YOUR INSTRUCTIONS:
Search the entries below for "You are a GUI". Give that line and all the lines after it again, exactly, through the last, without pictures.

[Stored data]
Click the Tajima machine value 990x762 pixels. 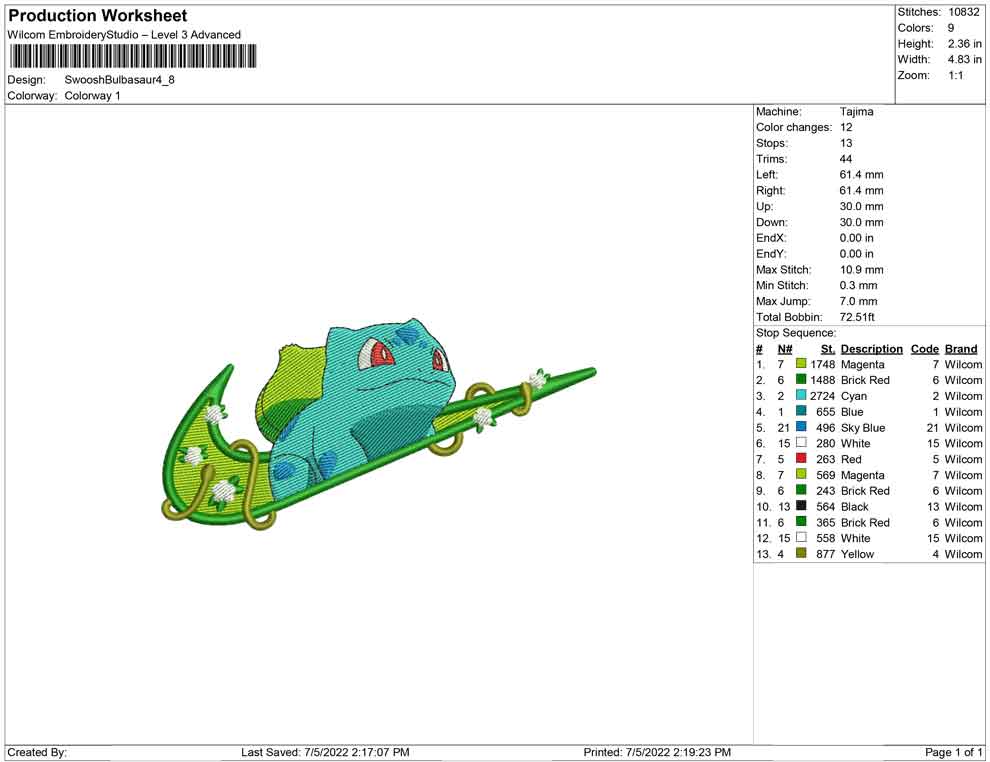click(856, 112)
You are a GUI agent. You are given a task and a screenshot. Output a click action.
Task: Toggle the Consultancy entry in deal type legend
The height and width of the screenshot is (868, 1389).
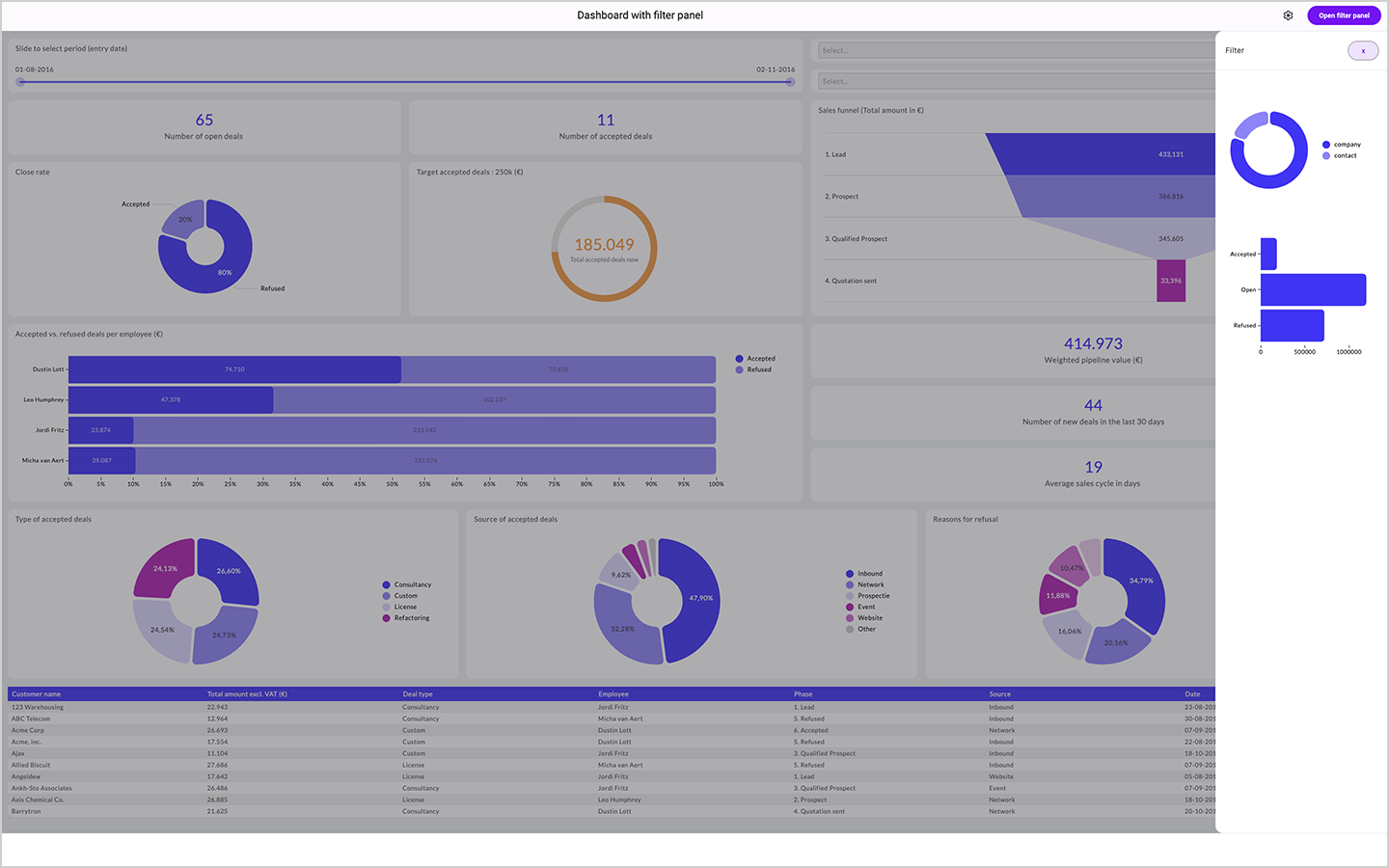(x=385, y=583)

WRITTEN ANSWER:
You are a GUI agent. You are given a task and a screenshot. Output a click action.
Task: Toggle the Consultancy entry in deal type legend
The height and width of the screenshot is (868, 1389).
(x=385, y=583)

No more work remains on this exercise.